A/N: Surprise! An anon requested a conclusion to the Muffled Scream/Humiliation story arc, so here we are. Enjoy no. 32!

Word count: ~1980
Universe: Majora's Mask, sequel to "No.25 — Humiliation"
Pairings: Zelink
Rating: K
Themes: Catharsis

"Yours," she whispered, mirroring his touch, tracing porcelain lips as her mind plunged towards dangerous places. As she threw caution to the wind. Because she couldn't have come all this way only to lose him to this now. "I'll wear this one."

He tilted his head gently, eyes receding in thought.

"An intriguing idea," he admitted. "It's been so long since…"

Her heart pounded in her throat as he toyed with the thought, as he let himself consider it. He came back to himself, smirked at her.

"You're very clever, Princess."

She swallowed, trembling as he drifted closer. His hands found her neck and his eyes locked with hers, so full of intent she couldn't look away. And then his mouth pulled into a fleeting, hungry smile, and he dove for her, pressing unyielding lips to hers, sealing against them in a kiss that wasn't a kiss at all.

She gasped as the cold, smooth alabaster of his lips folded against hers, over hers, until his were the ones giving. The sensation of it coated her teeth, the roof of her mouth, the back of her throat. It grew from where they touched, sucking against the skin on her jaw and up the planes of her face to her cheekbones, sloughing off him in pieces that cracked and snapped into place, leaving him behind so it could devour her. It melted against the bridge of her nose, against her eye sockets, until she was seeing through a white film, until she could feel him gasping against her mouth and clawing at the ridge of her jaw where the edge of a mask should have been.

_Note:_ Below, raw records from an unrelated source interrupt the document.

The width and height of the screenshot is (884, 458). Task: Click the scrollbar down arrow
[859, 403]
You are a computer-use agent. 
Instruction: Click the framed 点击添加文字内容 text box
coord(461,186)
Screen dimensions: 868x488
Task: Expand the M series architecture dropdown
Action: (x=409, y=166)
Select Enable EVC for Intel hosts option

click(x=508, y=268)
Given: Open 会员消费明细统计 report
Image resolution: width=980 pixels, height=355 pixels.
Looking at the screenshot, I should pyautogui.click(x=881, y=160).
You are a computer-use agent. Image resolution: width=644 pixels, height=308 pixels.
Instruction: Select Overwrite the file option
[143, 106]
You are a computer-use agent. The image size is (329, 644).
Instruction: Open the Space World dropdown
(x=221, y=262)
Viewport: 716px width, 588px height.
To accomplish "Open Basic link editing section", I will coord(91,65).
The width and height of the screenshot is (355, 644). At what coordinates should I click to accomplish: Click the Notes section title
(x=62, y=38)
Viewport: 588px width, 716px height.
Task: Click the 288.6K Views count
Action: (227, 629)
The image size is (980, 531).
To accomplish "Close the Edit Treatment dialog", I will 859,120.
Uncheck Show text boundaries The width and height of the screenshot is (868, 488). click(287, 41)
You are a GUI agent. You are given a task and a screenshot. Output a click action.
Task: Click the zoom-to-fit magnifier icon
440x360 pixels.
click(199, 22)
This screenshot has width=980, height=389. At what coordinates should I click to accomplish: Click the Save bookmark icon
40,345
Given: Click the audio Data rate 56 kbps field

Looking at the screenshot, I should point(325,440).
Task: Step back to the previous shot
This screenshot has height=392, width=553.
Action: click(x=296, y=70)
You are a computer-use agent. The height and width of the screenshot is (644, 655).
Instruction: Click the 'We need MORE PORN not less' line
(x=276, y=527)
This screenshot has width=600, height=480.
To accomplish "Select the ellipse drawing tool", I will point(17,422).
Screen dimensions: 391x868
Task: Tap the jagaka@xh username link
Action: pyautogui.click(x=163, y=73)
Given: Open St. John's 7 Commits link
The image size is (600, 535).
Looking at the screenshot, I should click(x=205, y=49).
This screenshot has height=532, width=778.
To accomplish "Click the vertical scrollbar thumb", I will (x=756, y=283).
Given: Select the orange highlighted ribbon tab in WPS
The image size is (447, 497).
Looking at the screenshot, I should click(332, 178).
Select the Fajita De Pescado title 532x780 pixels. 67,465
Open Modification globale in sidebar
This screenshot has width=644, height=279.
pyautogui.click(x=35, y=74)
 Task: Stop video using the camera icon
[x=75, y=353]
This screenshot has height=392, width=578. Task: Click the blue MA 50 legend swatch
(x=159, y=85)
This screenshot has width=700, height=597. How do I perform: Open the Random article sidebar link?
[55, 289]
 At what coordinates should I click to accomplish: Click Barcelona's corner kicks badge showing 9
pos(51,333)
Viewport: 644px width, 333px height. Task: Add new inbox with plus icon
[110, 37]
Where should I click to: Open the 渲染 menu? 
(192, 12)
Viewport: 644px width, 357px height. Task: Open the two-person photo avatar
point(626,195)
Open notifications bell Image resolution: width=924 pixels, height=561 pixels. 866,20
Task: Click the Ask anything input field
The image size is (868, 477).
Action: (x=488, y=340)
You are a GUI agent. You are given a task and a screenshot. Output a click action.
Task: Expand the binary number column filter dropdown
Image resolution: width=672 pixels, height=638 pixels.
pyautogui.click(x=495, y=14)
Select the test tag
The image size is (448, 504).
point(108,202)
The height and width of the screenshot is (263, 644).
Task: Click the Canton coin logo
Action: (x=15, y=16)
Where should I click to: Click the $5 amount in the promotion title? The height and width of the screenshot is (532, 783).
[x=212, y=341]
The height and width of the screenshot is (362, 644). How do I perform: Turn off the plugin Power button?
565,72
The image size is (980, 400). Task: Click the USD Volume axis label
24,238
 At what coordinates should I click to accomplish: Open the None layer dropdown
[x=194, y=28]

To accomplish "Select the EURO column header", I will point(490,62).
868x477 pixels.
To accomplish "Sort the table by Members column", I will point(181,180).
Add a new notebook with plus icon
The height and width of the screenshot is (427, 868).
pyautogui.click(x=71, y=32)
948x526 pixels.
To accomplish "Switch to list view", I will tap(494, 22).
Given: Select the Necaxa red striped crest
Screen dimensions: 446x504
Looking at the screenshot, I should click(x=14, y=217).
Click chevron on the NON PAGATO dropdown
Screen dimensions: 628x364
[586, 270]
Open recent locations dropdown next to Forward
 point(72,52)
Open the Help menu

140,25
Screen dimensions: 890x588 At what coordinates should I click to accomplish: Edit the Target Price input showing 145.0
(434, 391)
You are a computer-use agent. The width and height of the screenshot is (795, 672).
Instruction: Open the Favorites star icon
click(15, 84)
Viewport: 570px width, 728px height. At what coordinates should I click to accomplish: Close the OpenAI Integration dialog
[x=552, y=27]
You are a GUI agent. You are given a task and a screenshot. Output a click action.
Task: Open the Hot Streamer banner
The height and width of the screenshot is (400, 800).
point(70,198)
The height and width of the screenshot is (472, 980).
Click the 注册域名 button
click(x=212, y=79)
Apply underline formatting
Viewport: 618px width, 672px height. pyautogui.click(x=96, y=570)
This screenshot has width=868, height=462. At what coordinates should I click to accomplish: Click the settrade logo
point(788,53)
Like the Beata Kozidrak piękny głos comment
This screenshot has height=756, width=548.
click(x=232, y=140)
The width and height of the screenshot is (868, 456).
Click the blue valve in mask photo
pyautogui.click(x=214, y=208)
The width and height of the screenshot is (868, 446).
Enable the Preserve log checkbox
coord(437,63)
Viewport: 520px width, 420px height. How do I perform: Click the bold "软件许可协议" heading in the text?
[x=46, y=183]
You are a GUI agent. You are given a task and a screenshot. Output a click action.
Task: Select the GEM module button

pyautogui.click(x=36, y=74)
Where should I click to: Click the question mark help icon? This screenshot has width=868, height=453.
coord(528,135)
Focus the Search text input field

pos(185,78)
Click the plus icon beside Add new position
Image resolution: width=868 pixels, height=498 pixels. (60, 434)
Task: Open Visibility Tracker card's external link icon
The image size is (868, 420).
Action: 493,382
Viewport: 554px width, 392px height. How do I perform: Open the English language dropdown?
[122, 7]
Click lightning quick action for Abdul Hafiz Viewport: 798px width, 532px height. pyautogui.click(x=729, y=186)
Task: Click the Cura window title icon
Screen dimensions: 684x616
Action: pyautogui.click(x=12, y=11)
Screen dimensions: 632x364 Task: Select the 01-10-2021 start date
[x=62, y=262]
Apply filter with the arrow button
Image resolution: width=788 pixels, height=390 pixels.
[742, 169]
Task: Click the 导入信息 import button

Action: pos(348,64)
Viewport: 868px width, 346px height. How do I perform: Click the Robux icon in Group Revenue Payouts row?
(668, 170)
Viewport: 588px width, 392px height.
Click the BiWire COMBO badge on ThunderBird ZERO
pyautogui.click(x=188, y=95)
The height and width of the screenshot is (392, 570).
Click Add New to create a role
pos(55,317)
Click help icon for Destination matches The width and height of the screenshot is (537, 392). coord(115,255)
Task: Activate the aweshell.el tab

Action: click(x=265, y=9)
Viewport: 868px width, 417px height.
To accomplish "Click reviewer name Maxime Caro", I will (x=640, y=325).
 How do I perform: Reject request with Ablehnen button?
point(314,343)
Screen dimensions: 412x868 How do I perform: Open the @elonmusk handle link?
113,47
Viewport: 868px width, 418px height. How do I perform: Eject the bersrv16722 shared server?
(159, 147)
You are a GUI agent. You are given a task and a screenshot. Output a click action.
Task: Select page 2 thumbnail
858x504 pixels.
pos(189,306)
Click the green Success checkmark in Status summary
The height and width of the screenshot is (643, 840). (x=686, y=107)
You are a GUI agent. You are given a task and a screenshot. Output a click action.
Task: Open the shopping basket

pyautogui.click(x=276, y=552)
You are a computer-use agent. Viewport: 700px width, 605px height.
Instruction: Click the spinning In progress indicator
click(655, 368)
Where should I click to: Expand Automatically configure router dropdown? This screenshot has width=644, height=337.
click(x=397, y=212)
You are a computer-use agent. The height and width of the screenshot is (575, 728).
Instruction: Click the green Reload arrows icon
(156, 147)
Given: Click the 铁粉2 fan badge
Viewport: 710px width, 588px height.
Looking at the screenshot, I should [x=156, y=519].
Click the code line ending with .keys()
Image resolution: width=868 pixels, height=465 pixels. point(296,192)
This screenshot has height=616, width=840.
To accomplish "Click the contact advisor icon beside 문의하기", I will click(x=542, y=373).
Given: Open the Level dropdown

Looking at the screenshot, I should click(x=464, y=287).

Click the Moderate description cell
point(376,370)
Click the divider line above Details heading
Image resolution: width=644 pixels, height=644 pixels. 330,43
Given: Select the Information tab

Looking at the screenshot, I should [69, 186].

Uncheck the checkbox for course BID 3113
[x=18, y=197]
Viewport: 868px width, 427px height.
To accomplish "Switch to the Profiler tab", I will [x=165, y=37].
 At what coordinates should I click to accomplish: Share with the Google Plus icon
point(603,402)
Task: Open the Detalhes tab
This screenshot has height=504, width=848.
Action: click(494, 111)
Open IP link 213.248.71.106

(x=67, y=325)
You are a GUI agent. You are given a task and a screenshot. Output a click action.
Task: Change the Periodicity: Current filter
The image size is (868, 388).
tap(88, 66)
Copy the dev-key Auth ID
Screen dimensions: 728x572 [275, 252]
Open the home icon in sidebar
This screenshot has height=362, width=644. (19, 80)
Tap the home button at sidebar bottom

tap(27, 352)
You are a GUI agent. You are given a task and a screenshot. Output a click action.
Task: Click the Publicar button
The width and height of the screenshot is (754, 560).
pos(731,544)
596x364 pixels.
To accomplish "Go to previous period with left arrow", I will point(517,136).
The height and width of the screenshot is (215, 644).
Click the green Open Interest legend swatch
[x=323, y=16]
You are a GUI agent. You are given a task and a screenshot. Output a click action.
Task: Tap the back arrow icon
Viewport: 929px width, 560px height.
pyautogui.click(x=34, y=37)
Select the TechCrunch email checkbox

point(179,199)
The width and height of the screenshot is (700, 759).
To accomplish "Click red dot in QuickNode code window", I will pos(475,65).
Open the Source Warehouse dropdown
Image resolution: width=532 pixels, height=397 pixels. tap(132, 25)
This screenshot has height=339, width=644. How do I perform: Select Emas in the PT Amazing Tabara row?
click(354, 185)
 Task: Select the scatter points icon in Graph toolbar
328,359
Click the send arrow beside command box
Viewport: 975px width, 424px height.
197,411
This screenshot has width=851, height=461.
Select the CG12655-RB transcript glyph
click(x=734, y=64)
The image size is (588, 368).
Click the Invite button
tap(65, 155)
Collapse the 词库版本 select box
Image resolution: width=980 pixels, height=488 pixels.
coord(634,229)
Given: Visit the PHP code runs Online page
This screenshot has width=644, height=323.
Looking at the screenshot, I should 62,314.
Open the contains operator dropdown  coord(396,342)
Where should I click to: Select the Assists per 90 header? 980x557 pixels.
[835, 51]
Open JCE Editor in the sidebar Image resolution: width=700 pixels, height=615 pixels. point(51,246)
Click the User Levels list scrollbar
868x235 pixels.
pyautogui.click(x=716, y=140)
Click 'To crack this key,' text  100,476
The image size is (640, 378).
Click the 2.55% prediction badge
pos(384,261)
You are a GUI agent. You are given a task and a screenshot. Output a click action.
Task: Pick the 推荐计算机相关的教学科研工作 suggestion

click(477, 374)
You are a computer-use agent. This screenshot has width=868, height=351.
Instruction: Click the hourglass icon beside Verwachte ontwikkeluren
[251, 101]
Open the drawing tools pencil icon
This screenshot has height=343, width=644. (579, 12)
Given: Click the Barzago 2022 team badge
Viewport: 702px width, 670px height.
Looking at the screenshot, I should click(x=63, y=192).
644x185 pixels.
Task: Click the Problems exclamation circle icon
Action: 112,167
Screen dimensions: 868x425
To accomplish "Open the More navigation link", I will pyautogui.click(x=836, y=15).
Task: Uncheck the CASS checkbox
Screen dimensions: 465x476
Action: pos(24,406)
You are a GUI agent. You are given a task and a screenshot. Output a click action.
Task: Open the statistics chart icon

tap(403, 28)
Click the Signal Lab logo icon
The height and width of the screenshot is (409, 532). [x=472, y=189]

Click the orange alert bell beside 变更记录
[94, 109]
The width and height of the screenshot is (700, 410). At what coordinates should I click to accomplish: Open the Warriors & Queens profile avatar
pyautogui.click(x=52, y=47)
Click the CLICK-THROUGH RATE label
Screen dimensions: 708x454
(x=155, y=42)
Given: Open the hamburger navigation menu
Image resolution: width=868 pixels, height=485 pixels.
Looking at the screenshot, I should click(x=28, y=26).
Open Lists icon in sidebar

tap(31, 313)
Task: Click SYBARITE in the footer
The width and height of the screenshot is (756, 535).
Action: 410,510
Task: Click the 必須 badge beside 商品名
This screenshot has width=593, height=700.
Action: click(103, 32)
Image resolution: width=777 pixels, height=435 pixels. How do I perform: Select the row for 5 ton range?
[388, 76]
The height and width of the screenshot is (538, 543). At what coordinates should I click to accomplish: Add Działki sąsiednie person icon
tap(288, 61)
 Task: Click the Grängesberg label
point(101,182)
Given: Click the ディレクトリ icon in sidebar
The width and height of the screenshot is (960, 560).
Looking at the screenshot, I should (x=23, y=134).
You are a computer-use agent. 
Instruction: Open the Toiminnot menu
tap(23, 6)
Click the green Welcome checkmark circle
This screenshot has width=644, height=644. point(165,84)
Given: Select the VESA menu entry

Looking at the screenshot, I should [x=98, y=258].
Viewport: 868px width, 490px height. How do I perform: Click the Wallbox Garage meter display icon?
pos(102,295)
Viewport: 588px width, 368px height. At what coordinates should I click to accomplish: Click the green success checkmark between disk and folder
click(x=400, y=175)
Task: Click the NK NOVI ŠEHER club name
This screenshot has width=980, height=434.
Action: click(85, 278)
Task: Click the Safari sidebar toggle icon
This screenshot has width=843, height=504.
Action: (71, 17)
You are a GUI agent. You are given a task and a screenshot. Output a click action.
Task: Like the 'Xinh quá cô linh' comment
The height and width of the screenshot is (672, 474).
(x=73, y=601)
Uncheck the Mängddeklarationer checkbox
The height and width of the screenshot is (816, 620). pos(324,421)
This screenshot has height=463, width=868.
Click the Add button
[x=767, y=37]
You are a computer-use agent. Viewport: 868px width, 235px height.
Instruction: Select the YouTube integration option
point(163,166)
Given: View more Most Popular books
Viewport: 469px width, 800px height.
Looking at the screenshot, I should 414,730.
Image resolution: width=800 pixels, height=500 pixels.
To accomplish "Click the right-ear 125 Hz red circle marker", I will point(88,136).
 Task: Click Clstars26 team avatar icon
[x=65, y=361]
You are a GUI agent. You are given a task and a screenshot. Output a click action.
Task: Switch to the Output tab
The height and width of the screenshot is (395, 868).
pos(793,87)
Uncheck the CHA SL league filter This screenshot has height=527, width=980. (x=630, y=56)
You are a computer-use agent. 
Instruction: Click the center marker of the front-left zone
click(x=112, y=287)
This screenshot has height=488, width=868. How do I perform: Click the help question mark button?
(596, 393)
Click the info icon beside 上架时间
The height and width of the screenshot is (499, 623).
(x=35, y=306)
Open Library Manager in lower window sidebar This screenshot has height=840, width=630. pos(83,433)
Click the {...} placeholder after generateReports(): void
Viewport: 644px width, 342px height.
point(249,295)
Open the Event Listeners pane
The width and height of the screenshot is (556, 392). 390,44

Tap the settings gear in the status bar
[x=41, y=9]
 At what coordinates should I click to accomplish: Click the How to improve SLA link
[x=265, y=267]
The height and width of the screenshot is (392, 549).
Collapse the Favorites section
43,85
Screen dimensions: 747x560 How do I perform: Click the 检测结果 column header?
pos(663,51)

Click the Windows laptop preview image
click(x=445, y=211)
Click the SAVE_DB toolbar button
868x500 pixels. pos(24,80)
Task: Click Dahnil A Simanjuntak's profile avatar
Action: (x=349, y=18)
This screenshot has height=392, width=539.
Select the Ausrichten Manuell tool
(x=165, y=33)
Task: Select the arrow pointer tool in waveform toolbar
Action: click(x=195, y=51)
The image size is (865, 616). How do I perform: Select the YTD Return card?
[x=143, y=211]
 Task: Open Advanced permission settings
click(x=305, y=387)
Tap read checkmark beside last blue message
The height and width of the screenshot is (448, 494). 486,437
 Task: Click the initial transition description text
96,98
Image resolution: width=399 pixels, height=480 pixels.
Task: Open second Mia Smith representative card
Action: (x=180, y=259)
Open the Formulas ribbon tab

"No, no, no," he begged, panic-stricken, digging at the bone beneath her ear for a hold that didn't exist. He dropped his forehead against hers as her eyes closed, as the mask sank in and took hold. "Please, no. Just let her go. Please."

"Don't like sharing?"

He met her eyes: stark white, set in ivory skin that was nearly as fair as her real face. It made his stomach drop, and then rise back up into his throat. She gently bit at her lip, masking a smile.

"If you want it back, you're going to have to kiss me again."

He rolled back and out of her arms, getting to his feet, turning on her to stare at the flames in the hearth, to grasp for answers where her empty eyes weren't. She followed, wrapping his arm in her hands and pressing her face into his shoulder, shaking with silent laughter.

"It was just a joke," she whispered, and hearing that thing's words in her voice made his blood boil in a way it hadn't in years.

"It wasn't funny."

She pouted. "Don't be cross. Isn't this better? Isn't this what you've always wanted?"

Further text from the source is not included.